◆ INSTRUCTIONS TO FOLLOW:
Could you reproduce the data below with every "Image resolution" changed to "Screen size" and nothing else altered?

*** RECORDS FOR THE TASK

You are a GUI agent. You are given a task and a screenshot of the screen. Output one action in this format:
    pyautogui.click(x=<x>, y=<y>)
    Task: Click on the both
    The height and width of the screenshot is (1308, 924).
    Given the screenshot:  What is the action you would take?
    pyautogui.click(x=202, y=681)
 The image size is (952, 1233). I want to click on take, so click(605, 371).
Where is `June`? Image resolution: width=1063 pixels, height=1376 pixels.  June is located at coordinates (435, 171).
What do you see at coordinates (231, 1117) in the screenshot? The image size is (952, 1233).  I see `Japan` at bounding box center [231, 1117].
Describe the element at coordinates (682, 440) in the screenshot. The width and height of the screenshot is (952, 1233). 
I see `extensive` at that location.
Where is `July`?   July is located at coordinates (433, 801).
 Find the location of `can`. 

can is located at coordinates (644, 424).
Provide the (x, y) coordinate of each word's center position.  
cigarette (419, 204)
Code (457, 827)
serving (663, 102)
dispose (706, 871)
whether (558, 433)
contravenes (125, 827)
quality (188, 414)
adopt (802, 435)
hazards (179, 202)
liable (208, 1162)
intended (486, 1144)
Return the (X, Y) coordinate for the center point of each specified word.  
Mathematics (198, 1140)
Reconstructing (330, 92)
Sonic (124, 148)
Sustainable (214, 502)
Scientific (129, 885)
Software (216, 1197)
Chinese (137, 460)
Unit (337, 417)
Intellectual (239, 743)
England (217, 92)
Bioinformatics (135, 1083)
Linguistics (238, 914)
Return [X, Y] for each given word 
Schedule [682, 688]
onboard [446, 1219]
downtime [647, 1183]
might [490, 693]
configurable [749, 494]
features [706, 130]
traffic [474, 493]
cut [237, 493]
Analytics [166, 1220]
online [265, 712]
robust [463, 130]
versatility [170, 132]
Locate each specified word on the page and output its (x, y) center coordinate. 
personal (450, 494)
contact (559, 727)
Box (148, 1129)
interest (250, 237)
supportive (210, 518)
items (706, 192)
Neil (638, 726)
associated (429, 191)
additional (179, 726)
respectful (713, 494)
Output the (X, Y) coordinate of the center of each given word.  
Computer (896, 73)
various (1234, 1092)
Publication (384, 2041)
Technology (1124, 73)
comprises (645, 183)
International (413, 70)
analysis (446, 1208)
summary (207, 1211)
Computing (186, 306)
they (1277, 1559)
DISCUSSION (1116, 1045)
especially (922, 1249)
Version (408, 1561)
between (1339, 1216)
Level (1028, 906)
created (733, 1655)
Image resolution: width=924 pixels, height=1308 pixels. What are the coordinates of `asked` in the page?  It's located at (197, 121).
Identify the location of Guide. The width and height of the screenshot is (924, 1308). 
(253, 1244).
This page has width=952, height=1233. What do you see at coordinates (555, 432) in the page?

******

◆ ANSWER TO THE EXERCISE:
You are a GUI agent. You are given a task and a screenshot of the screen. Output one action in this format:
    pyautogui.click(x=<x>, y=<y>)
    Task: Click on the both
    The height and width of the screenshot is (1308, 924).
    Given the screenshot:  What is the action you would take?
    pyautogui.click(x=202, y=681)
 The image size is (952, 1233). I want to click on take, so click(605, 371).
Where is `June`? Screen size: width=1063 pixels, height=1376 pixels.  June is located at coordinates (435, 171).
What do you see at coordinates (231, 1117) in the screenshot? The image size is (952, 1233).  I see `Japan` at bounding box center [231, 1117].
Describe the element at coordinates (682, 440) in the screenshot. The width and height of the screenshot is (952, 1233). 
I see `extensive` at that location.
Where is `July`?   July is located at coordinates (433, 801).
 Find the location of `can`. 

can is located at coordinates (644, 424).
Provide the (x, y) coordinate of each word's center position.  
cigarette (419, 204)
Code (457, 827)
serving (663, 102)
dispose (706, 871)
whether (558, 433)
contravenes (125, 827)
quality (188, 414)
adopt (802, 435)
hazards (179, 202)
liable (208, 1162)
intended (486, 1144)
Return the (X, Y) coordinate for the center point of each specified word.  
Mathematics (198, 1140)
Reconstructing (330, 92)
Sonic (124, 148)
Sustainable (214, 502)
Scientific (129, 885)
Software (216, 1197)
Chinese (137, 460)
Unit (337, 417)
Intellectual (239, 743)
England (217, 92)
Bioinformatics (135, 1083)
Linguistics (238, 914)
Return [X, Y] for each given word 
Schedule [682, 688]
onboard [446, 1219]
downtime [647, 1183]
might [490, 693]
configurable [749, 494]
features [706, 130]
traffic [474, 493]
cut [237, 493]
Analytics [166, 1220]
online [265, 712]
robust [463, 130]
versatility [170, 132]
Locate each specified word on the page and output its (x, y) center coordinate. 
personal (450, 494)
contact (559, 727)
Box (148, 1129)
interest (250, 237)
supportive (210, 518)
items (706, 192)
Neil (638, 726)
associated (429, 191)
additional (179, 726)
respectful (713, 494)
Output the (X, Y) coordinate of the center of each given word.  
Computer (896, 73)
various (1234, 1092)
Publication (384, 2041)
Technology (1124, 73)
comprises (645, 183)
International (413, 70)
analysis (446, 1208)
summary (207, 1211)
Computing (186, 306)
they (1277, 1559)
DISCUSSION (1116, 1045)
especially (922, 1249)
Version (408, 1561)
between (1339, 1216)
Level (1028, 906)
created (733, 1655)
Screen size: width=924 pixels, height=1308 pixels. What are the coordinates of `asked` in the page?  It's located at (197, 121).
Identify the location of Guide. The width and height of the screenshot is (924, 1308). 
(253, 1244).
This page has width=952, height=1233. What do you see at coordinates (555, 432) in the page?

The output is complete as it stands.